Faith Smith, who a year ago helped open now-closed Lancaster Cheesesteak Co., said she still believes in the long-term potential of Lancaster city, even though she expects more restaurants will be forced to close.
“Lancaster is not going anywhere but up. Even after all the dust settles and the businesses clear out that are done, you’ll have more come in,” said Smith, whose former business partner plans to reopen a steak shop at the 43 W. King St. location.
While she says “COVID killed the business,” problems with homeless people congregating in the restaurant were another factor that made it hard, she said.
George Soukas began working at The Village Nightclub the year after it moved to 205 N. Christian St. in 1971. Now the club’s manager, Soukas said his years in the business taught him that people always want to go out, no matter what. And Soukas thinks the crowds will return this time too, once it is safe.

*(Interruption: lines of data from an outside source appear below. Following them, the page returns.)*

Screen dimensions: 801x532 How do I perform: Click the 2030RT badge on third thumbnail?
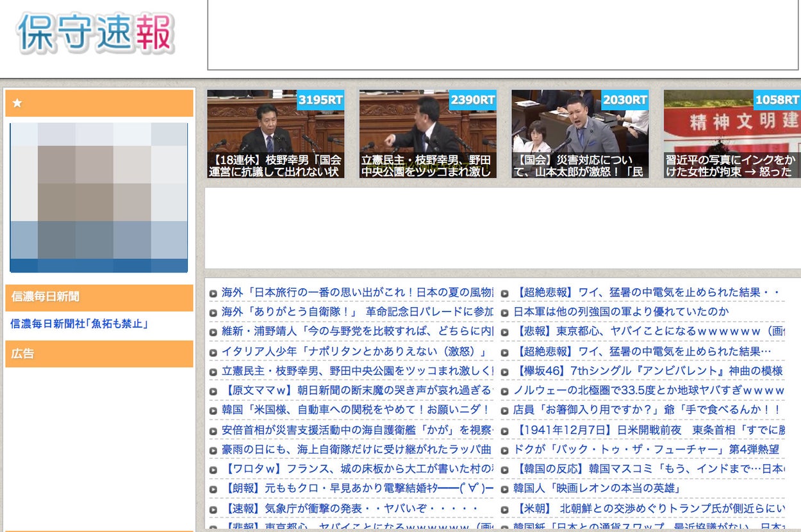(625, 99)
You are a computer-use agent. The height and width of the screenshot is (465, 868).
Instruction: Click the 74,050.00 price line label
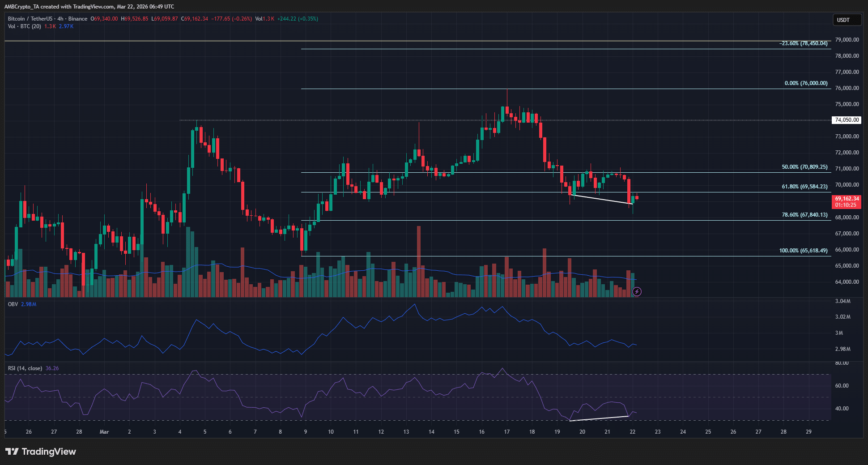pyautogui.click(x=847, y=120)
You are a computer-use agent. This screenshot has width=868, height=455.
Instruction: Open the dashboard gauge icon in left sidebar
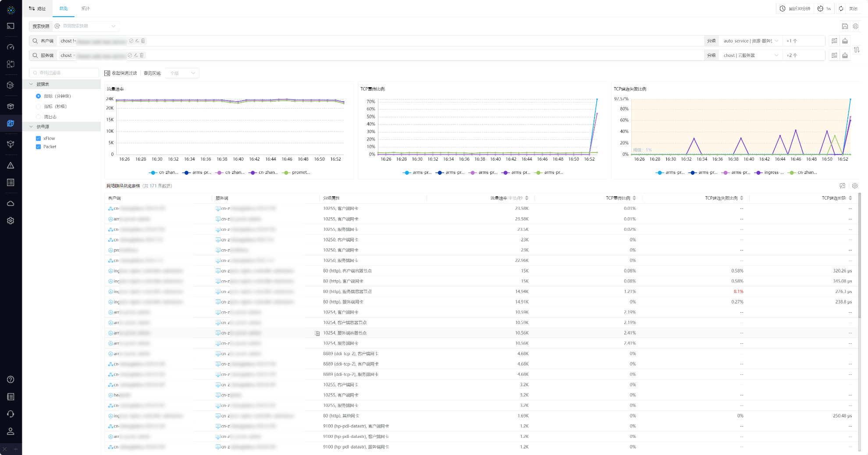tap(11, 47)
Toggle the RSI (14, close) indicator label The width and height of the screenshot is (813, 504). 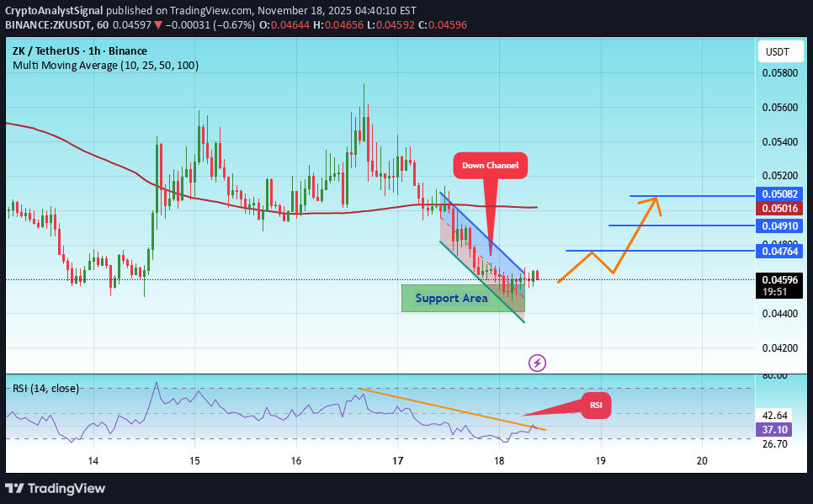point(45,388)
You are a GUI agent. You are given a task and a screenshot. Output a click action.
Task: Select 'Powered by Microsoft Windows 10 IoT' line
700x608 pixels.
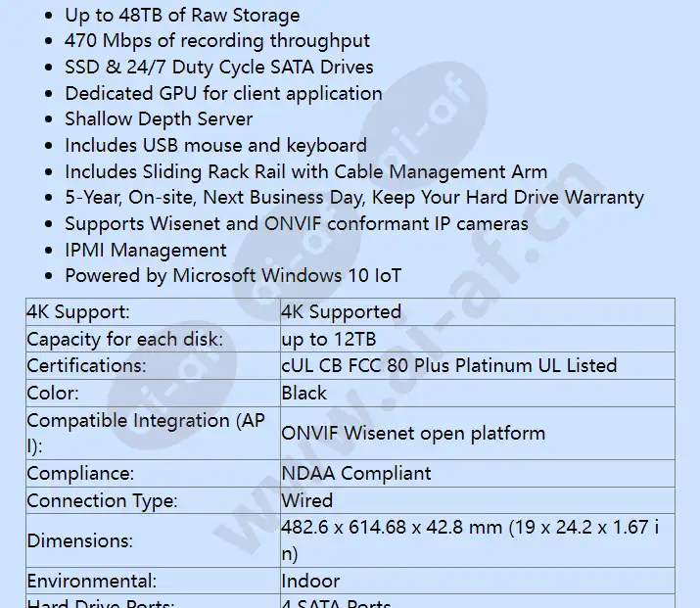(233, 276)
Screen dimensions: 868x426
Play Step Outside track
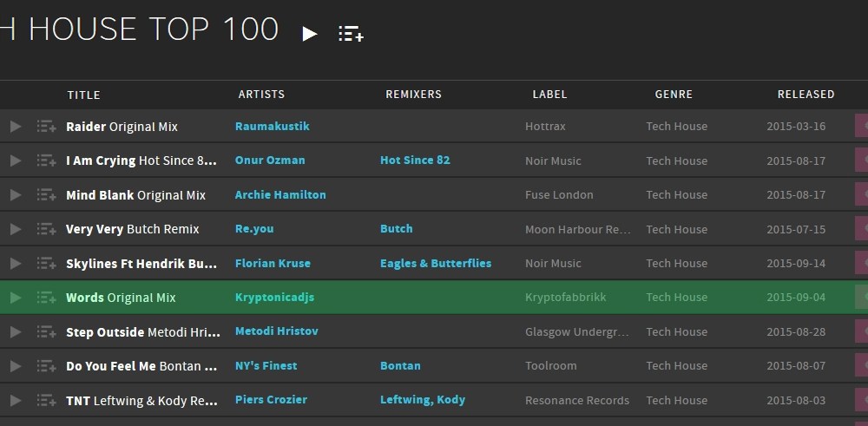coord(15,332)
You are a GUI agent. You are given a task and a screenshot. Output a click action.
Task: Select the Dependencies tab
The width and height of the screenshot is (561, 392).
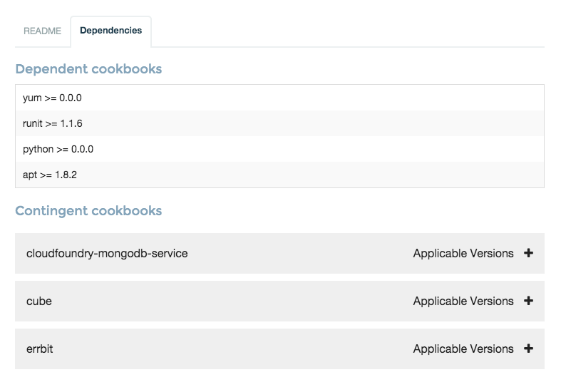click(110, 31)
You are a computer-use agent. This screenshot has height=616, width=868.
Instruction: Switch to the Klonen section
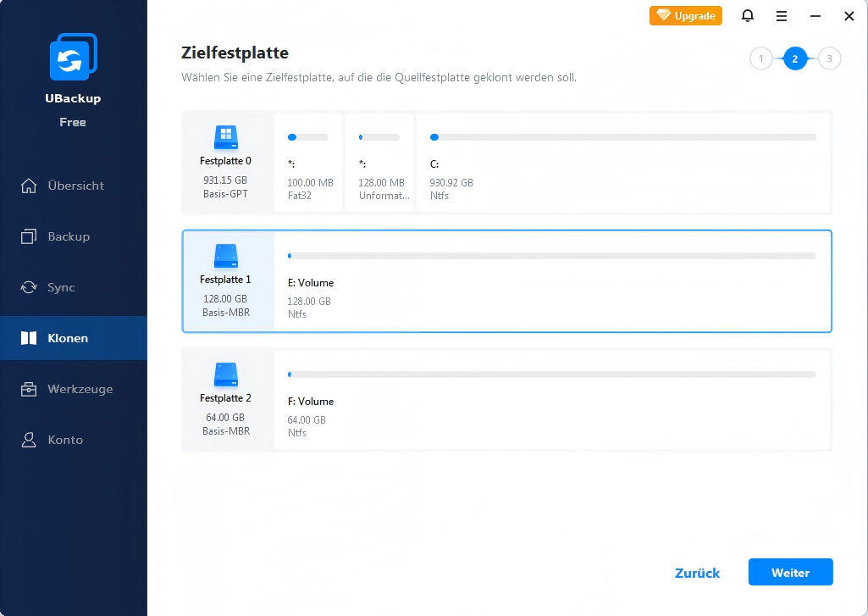click(68, 338)
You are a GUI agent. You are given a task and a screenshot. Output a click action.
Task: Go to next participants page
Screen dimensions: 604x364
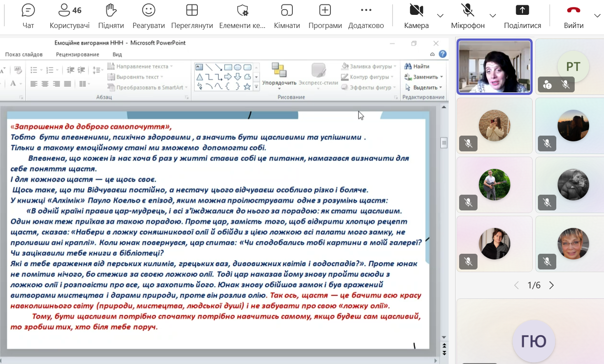551,285
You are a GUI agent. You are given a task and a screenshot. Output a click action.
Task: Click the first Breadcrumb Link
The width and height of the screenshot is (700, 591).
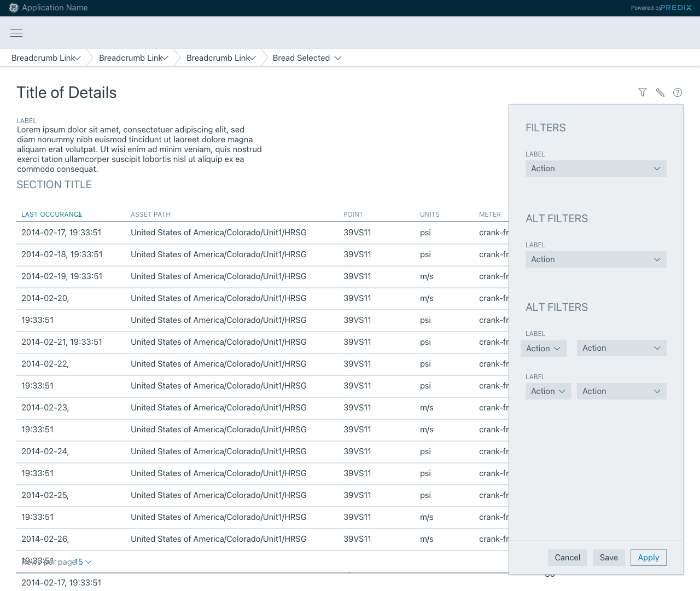tap(43, 58)
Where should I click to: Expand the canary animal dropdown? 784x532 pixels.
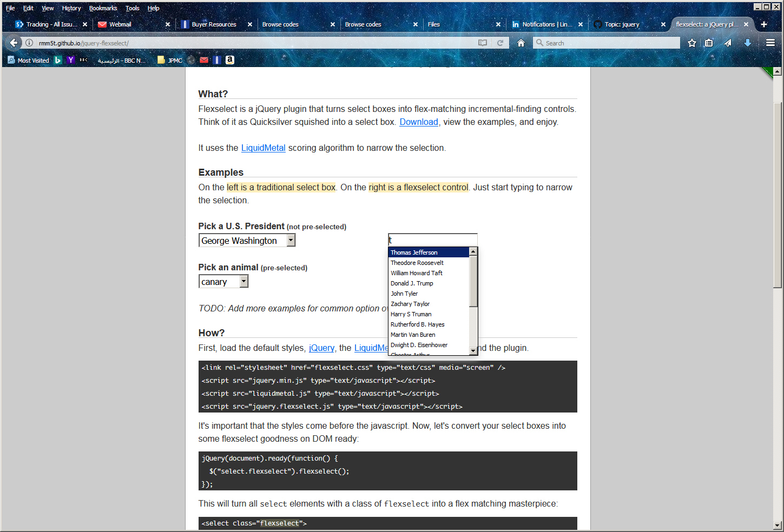point(243,282)
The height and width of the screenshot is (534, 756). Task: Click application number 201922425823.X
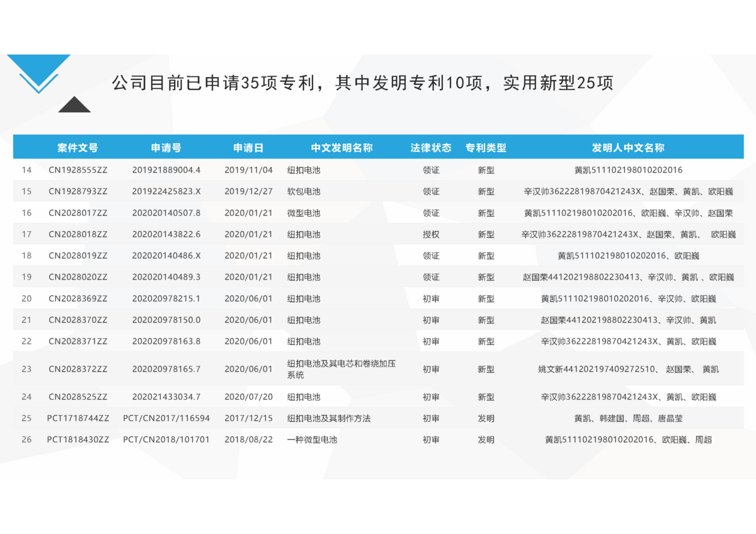166,191
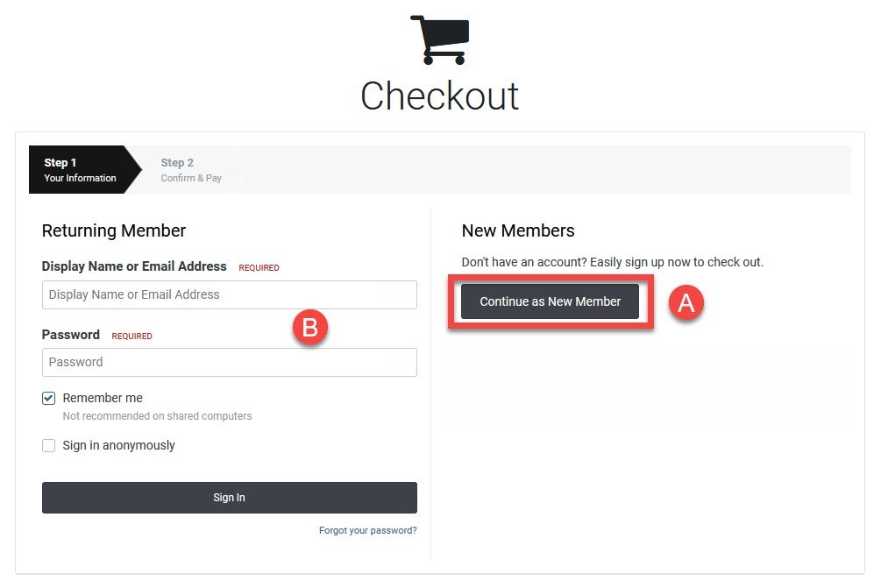Open the Forgot your password link
Image resolution: width=881 pixels, height=588 pixels.
[367, 530]
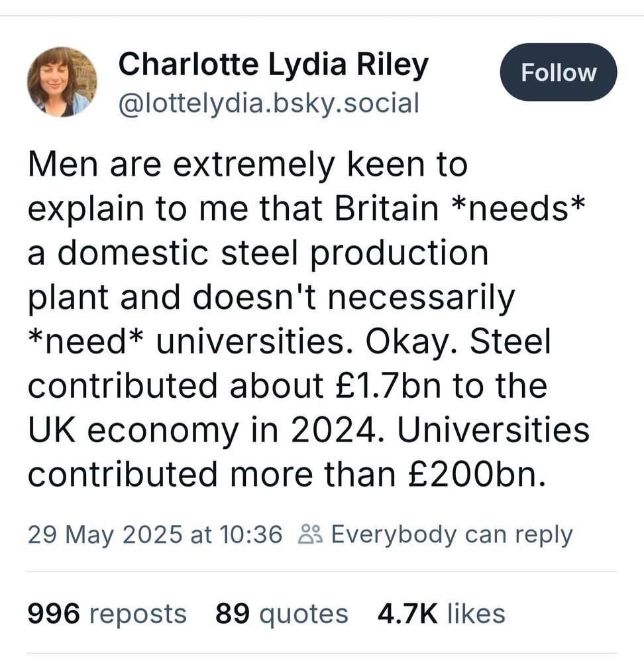Click the word "Britain" in the post

tap(386, 210)
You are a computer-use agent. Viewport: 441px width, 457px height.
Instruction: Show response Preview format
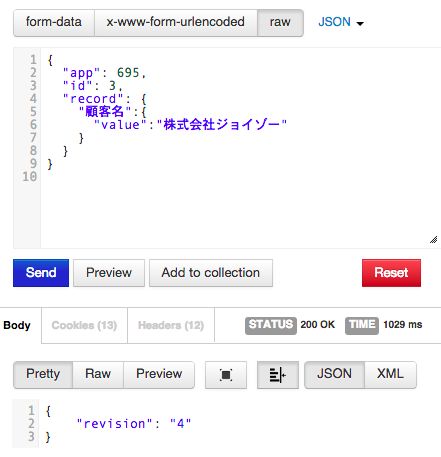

“I think people are just going to step back into whatever they were doing before. I honestly do,” he said. “No question they’ll be back. None.”
Bill Speakman, music and events manager at Tellus360, a popular East King Street nightspot, said he’s generally optimistic about the long-term, as long as Tellus360 can weather the short-term.
Echoing Meeder, Speakman said, “So our best-case scenario is survival, so that we can get back to where we can really thrive.”
While he’s hopeful about the return of the night crowds, the possibility that office workers might be slow to return downtown has Tellus delaying its plans to open for lunch.
“We’re keeping an eye on what’s happening with the numbers of people downtown. And it seems like that will be a relatively slow return,” he said.
Tom Allen, who opened Lancaster Downtown Deli last November at 45 N. Market St., was among many downtown businessmen to voice optimism that the “semi-desolate” present will be followed by a brighter future.
“Downtown is not going to die,” he said. “It’s going to come back.”
Staff Writer Chad Umble contributed to this story.